▸ Passage given:
⁂

I left Pike County at 19 to try to make my own way in the world.  I had outgrown its confines, and despite my comfort there I knew that if I was to leave the mark I wanted to that departure was necessary.  I had fallen victim to some of her more well-known vices suffered by a very visible minority; excessive drinking, laziness, and a general malaise towards thinking about tomorrow.  My family knew it was best that I leave.  So I left.  With no plan.  With no real ambitions.  I just knew I had to leave.  Nine years later I have grown immeasurably, intellectually, emotionally and socially.  But Eastern Kentucky is not a place one leaves lightly, and my thoughts often wander there. 

I am writing what follows for two reasons, and for three different audiences.  The first reason is to cast the situation in Gulnare in relief of a person who was raised just a few miles away, and to discuss how most of us probably feel about it.  The second is to address the way that Pike County, and her sons and daughters, relate to and fit in the rest of this world.  The two audiences I will address directly are people from Pike County and Eastern Kentucky who have left and those who remain behind.  The third is the audience that will probably read this more than those two:  Everyone else.  I hope this very frank discussion can possibly give you more insight into our minds.

Those who have left

There is an Eastern Kentuckian diaspora, and if you are a member of it I sympathize.  The region has always been impoverished and underfunded.   At one time, subject to Northeastern robber barons who mined away our resources and paid our ancestors in script.  Frankly, a lot of what happens today has a lot to do with that.  So there isn't much future at home for many of us.

⁂

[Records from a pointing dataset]

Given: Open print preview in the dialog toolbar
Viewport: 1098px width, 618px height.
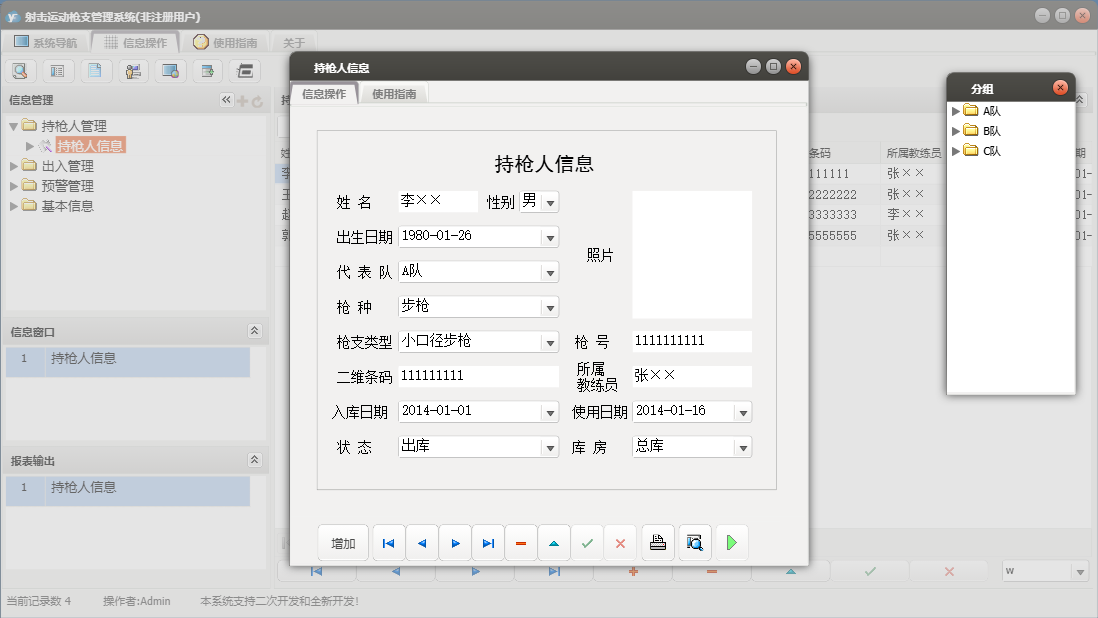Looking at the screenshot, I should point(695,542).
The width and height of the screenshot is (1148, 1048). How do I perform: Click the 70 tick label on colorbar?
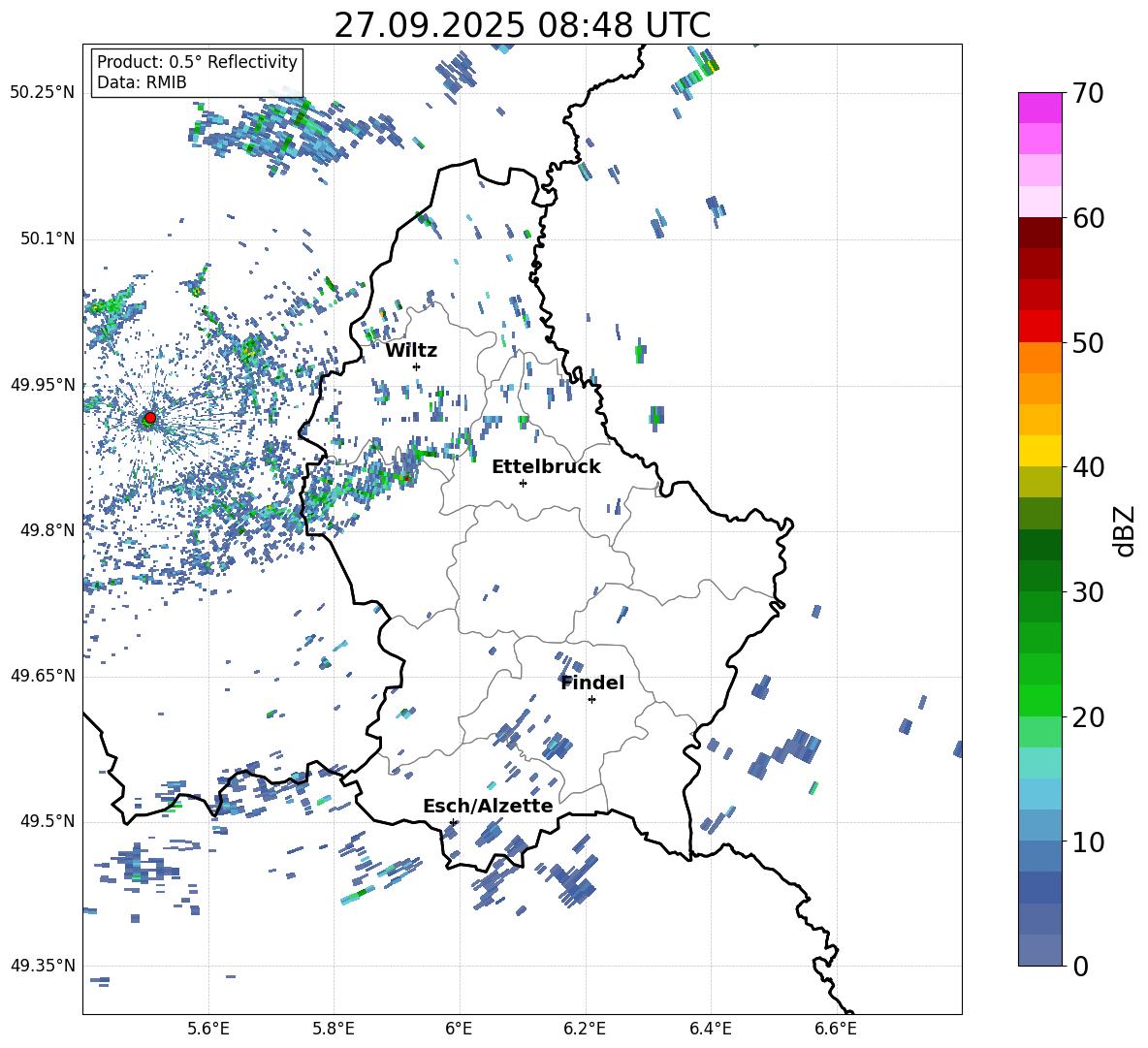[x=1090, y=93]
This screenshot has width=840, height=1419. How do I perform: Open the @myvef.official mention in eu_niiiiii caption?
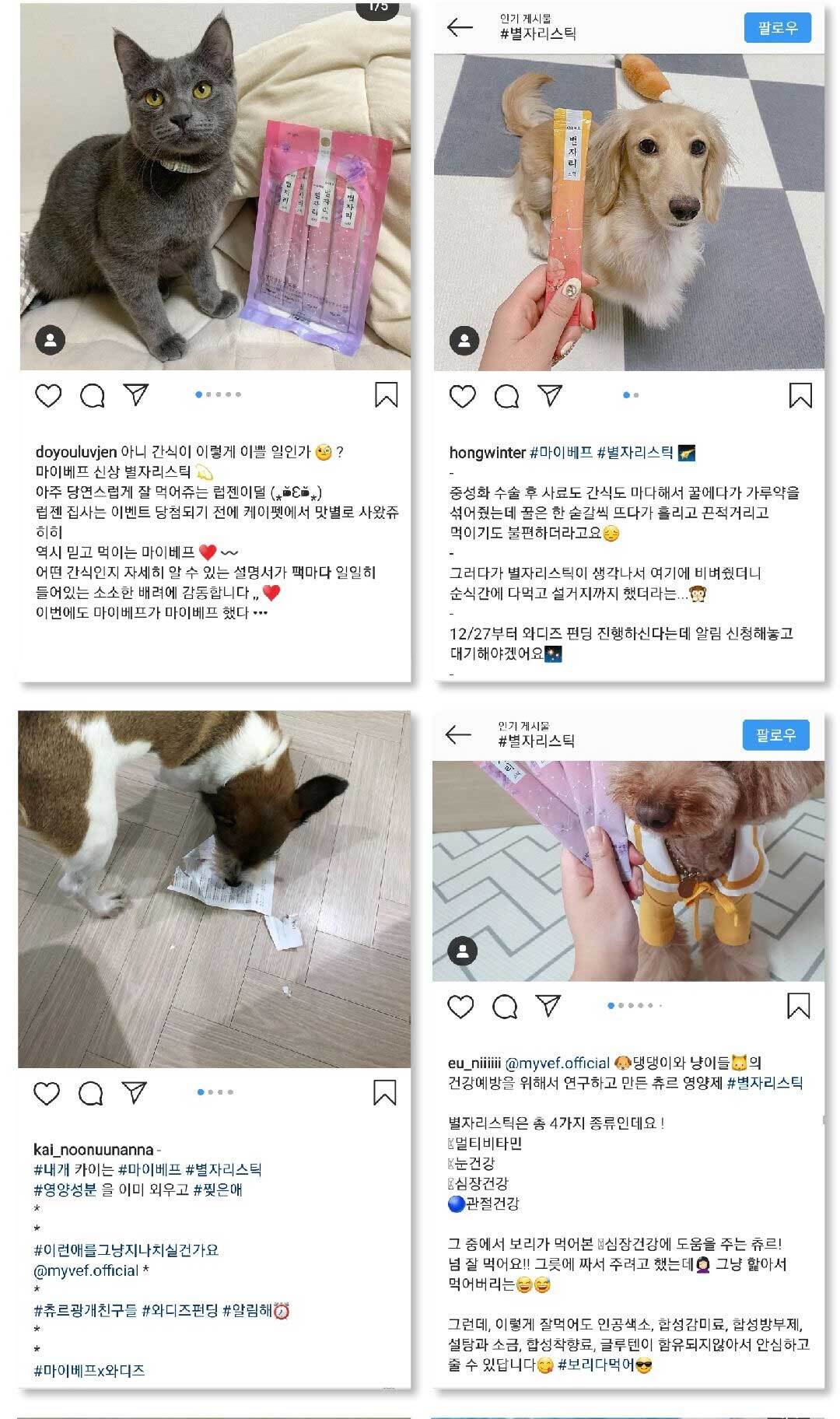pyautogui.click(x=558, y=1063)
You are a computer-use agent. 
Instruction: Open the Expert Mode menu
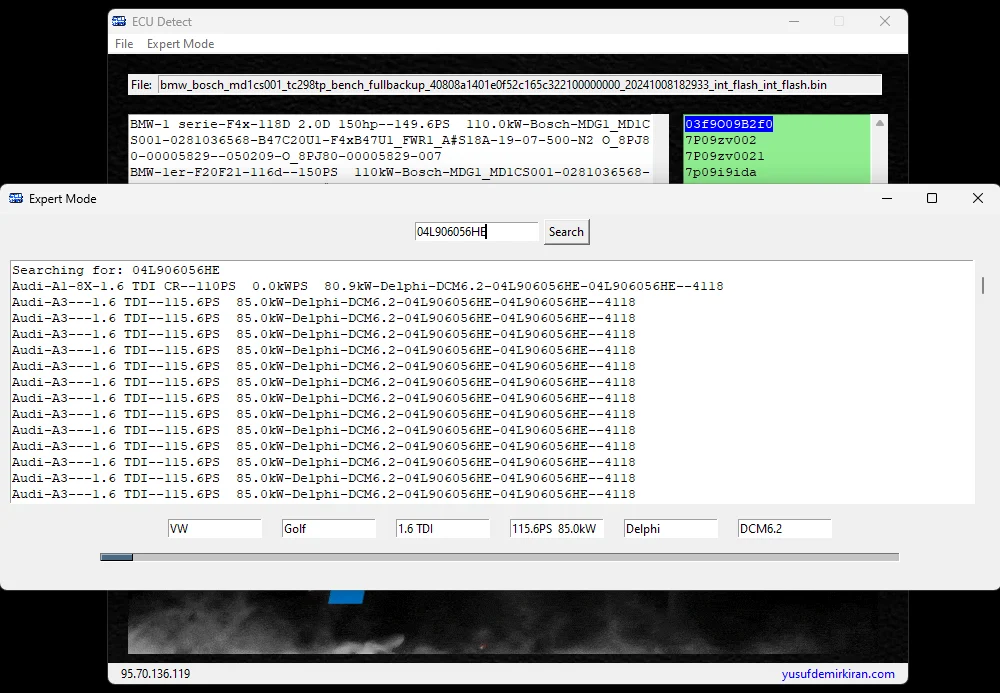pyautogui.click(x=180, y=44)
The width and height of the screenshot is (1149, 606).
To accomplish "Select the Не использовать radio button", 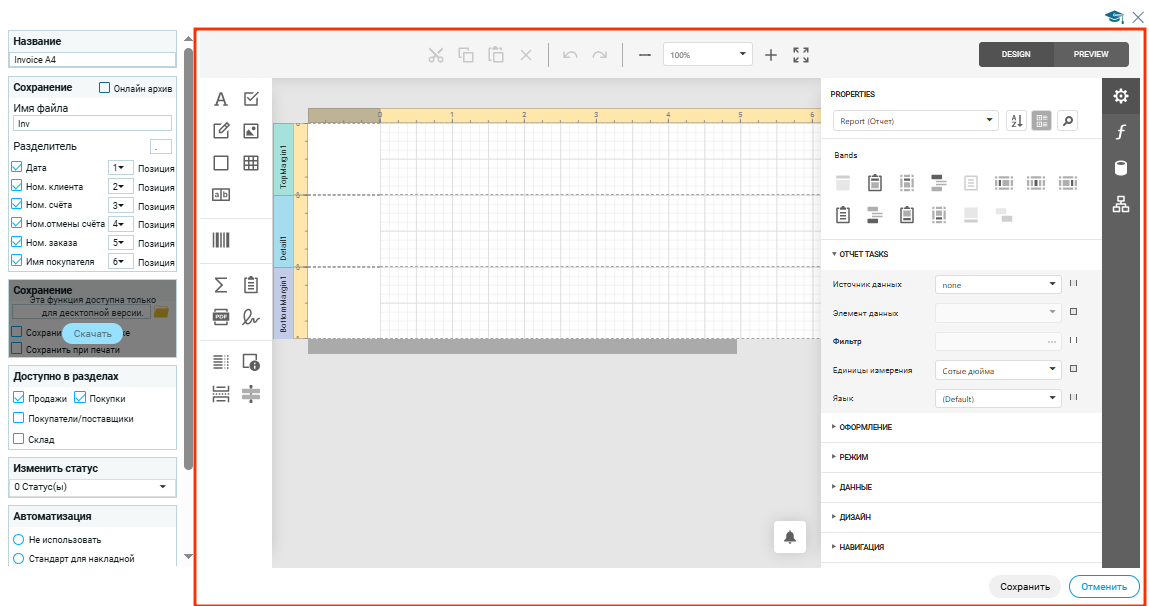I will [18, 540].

⁂

▸ List of tasks:
(1) Copy the essay about Pike County between "I am writing" and "into our minds.", inclusive, substituting "candid" for "frank".
(2) In the essay about Pike County, at what age did the writer leave the county?
(3) Continue the essay about leaving Pike County, beginning right after its final sentence.
The records can be set aside, since none of the work depends on them.

▸ Exercise results:
(1)
I am writing what follows for two reasons, and for three different audiences.  The first reason is to cast the situation in Gulnare in relief of a person who was raised just a few miles away, and to discuss how most of us probably feel about it.  The second is to address the way that Pike County, and her sons and daughters, relate to and fit in the rest of this world.  The two audiences I will address directly are people from Pike County and Eastern Kentucky who have left and those who remain behind.  The third is the audience that will probably read this more than those two:  Everyone else.  I hope this very candid discussion can possibly give you more insight into our minds.

(2) At 19.

(3)
But at some point you decided to leave, and for most of it it was for the same reason:  You could not reach the heights you aspired to by staying at home.  Some of you decided this very young.  Others, such as myself, didn't make this decision until we had punched and kicked our way into a corner that there was no escaping.  But most of you have probably had a lot of the experiences that I have had, or ones similar to the ones I will relate.

Leaving is hard.  Not only are you leaving a very insular, family oriented community, you arrive in a strange place that finds you to be an oddity.  A walking novelty item.  For some people this is harded than others and they end up quitting to go home where they can live in peace.  My second girlfriend would call me every night from UK in tears because she felt so alone and people made fun of her.  Another person I was close to lied, told people she was from Lexington, and hid her accent by never speaking up in class. 

The incident in Gulnare has raised that old, irritating chorus that we have become so accustomed to.  We are all racist, ignorant hill-billies who can't even read the bible we preach from.  That's why I was intially upset with Gulnare.  I knew what was coming next.  And come it has.  Just scroll through facebook or look around on the comments section of ABC news or CNN (if you dare) and you can find some incredibly horrible and uncivil things being thrown around about us and our home.  But I warn you to not be too defensive; do not try to tell people they are wrong and I will tell you why.

You simply have to get used to this.  It's part and parcel of the deal.  You may have been told that the rest of the world (excluding Eastern Kentucky and other cultural counterparts) are a very open-minded place.  You will find that generally, they are not.  People are going to make fun of your accent.  They are going to mock your high school education.  They are going to make jokes about whether or not you wore shoes, if you have all your teeth, and ask if your parents were related.  And more hurtful than anything else, they will often discount your opinions based purely upon the proposition that "you just don't know what you're talking about."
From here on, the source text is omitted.